I'm trying to decide how complex I want the "bot language" to be.
I think the "strategy spectrum" for the game is pretty clear cut: either the best strategy is to have the bot-program only 1 token long and update it every turn, or spend your first several turns building up a long program that is left running.
The original game resolved this by having two bots, forcing players to either 1) write programs that can be run for multiple turns, or 2) only actively play with a single bot.
Okay, change of terminology: "program" refers to the thing users write, "instruction list" denotes the series of token the bot performs.
I guessed those from the spec but I wasn't sure enough to assume I was right. Might be worth stating explicitly in the spec.
Sounds good to me. What more complex features were you considering? I'm guessing you don't want much in the way of control flow if the instruction list has to terminate for each turn?
I remember the discussion about how long an instruction list to use for the original Code Bots. I think being able to have multiple copies of the same program that would mutually repair was relevant to that choice, but here bots can only be controlled by other bots, and no instructions will ever be overwritten, so the number can be even more arbitrary...
@El'endiaStarman Yes it sounds like. So I was trying to think what other more complex features might be interesting, if control flow is ruled out.
We have a few people working on KotH servers. At some point, we're gonna hit critical mass with those and all the KotHs in the Sandbox will get posted. :P
@PhiNotPi The only more complex feature that comes to mind is a command to sacrifice a crystal. Perhaps only one command can be added per turn, but additional commands can be added at the cost of one sacrificed crystal each. So you decide whether to hoard crystals to get a high score or spend some on getting an advantage.
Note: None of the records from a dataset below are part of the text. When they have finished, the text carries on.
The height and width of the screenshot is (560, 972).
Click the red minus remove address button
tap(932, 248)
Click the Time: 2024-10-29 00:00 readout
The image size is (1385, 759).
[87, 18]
Just a thought - personally I'd go with keeping it as simple as possible and seeing what strategies emerge from that.
@ChrisJester-Young Really, PPCG just needs one platform that can run arbitrary code in (almost) all of the languages safely. You could run KotHs and do fastest-code, and you could implement automatic checking of test cases for code-golf challenges.
A lot of KoTHs seem to have a very short time limit per turn, allowing huge numbers of turns in a game. I've tended to assume this for my own ideas, but now you mention it, it would be interesting to see a KoTH with a game that has a much longer time limit, as long as the game isn't subject to exhaustive brute force.
Parse a quaternion into a list
code-golf parsing
This challenge is fairly simple: parse a string form of a quaternion (ex. "1+2i-3j-4k") into a list/array (ex. [1 2 -3 -4]). However, the quaternion string can be formatted in many different ways...
It may be normal: 1+2i-3j-4k
It may have mi...
imagine one of the codebots challenges running at one turn per second, forever, on a large toroidal playing field. any time a new player joins, the field expands and some copies of that new bot are added.
@trichoplax you didn't submit emails for moves, you submitted a whole self-contained bot/entry once and let it run indefinitely
I mean, it would have been neat to have ai players in some of them, but the ones I really liked were too complex for an ai player to fully grasp or compete in.
however, there are a lot of old pbem bot games that could easily be ppcg koth tournaments
@trichoplax I was considering some kind of conditional statement, like "skip next instruction if there's an object in front of you". Maybe also some kind of jump, like "jump to the command after the next HALT token" which would allow for more complex programs.
@PhiNotPi I suppose it depends how much you want the game to be about the bots fending for themselves, and how much you want the bot controllers to intervene. Do you want to limit the processing capabilities of the bots to force the controllers to do most of the work, or have bots that only need occasional tweaking (if any)?
@mınxomaτ what do you mean? that's how I'm planning to implement lambdas in Cheddar, though I've never seen this sort of syntax for lambdas which is why I'm wondering if it's actually a good idea
@Downgoat This is a traditional function: (a, b) { return a+b }, and that is an expression body: (a, b) => a+b. An example for a language that uses expr. bodies is C#6
In C#, every function that can be expressed in one single expression can be converted to an expression body. I wouldn't use EBs for more than one expressions, since they become unreadable.
Case in point, here's an EB that got out of hand (It's recursive, too :D) :
Cheddar will have hopefully improved expression body syntax. It's pretty much like a mix between traditional syntax except where function is ->, and expression bodies
@Downgoat Well, keep in mind the above is just one expression (a big, recursive ternary condition to be precise). There's just no EOL significance in C#.